== Listed entries ==
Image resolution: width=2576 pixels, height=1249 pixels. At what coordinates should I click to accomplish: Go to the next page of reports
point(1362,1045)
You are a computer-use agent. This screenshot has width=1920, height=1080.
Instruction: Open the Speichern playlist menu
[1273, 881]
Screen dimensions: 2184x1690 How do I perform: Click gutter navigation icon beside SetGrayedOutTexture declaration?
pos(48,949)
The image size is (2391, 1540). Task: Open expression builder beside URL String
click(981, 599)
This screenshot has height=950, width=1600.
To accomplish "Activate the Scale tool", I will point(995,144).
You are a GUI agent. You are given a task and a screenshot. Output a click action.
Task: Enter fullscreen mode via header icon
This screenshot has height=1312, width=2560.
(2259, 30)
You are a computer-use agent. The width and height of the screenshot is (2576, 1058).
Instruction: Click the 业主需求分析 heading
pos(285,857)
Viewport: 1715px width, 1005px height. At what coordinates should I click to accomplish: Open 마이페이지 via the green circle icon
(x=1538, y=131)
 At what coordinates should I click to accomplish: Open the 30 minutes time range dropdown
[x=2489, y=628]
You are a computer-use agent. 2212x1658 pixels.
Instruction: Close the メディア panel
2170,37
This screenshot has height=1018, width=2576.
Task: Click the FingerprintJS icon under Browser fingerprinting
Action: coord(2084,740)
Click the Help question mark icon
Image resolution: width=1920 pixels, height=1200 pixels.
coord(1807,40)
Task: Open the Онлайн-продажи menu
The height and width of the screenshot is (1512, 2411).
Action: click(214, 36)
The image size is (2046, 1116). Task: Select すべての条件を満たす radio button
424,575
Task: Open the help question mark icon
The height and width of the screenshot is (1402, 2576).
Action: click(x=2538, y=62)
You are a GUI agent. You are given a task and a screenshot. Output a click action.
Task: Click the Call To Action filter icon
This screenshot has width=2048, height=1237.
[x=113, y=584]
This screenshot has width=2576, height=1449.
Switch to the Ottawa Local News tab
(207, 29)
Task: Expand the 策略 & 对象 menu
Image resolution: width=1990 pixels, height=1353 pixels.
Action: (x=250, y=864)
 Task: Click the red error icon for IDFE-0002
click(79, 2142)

== Task item ==
Could you write out the full data verbatim?

== Exercise response ==
Image resolution: width=2576 pixels, height=1249 pixels. At what coordinates should I click to accomplish: Go to the next page of reports
point(1362,1045)
You are a computer-use agent. This screenshot has width=1920, height=1080.
Instruction: Open the Speichern playlist menu
[1273, 881]
Screen dimensions: 2184x1690 How do I perform: Click gutter navigation icon beside SetGrayedOutTexture declaration?
pos(48,949)
The image size is (2391, 1540). Task: Open expression builder beside URL String
click(981, 599)
This screenshot has height=950, width=1600.
To accomplish "Activate the Scale tool", I will point(995,144).
You are a GUI agent. You are given a task and a screenshot. Output a click action.
Task: Enter fullscreen mode via header icon
This screenshot has height=1312, width=2560.
(2259, 30)
You are a computer-use agent. The width and height of the screenshot is (2576, 1058).
Instruction: Click the 业主需求分析 heading
pos(285,857)
Viewport: 1715px width, 1005px height. At what coordinates should I click to accomplish: Open 마이페이지 via the green circle icon
(x=1538, y=131)
 At what coordinates should I click to accomplish: Open the 30 minutes time range dropdown
[x=2489, y=628]
You are a computer-use agent. 2212x1658 pixels.
Instruction: Close the メディア panel
2170,37
This screenshot has height=1018, width=2576.
Task: Click the FingerprintJS icon under Browser fingerprinting
Action: coord(2084,740)
Click the Help question mark icon
Image resolution: width=1920 pixels, height=1200 pixels.
coord(1807,40)
Task: Open the Онлайн-продажи menu
The height and width of the screenshot is (1512, 2411).
Action: click(214, 36)
The image size is (2046, 1116). Task: Select すべての条件を満たす radio button
424,575
Task: Open the help question mark icon
The height and width of the screenshot is (1402, 2576).
Action: click(x=2538, y=62)
You are a GUI agent. You are given a task and a screenshot. Output a click action.
Task: Click the Call To Action filter icon
This screenshot has width=2048, height=1237.
[x=113, y=584]
This screenshot has width=2576, height=1449.
Switch to the Ottawa Local News tab
(207, 29)
Task: Expand the 策略 & 对象 menu
Image resolution: width=1990 pixels, height=1353 pixels.
Action: (x=250, y=864)
 Task: Click the red error icon for IDFE-0002
click(79, 2142)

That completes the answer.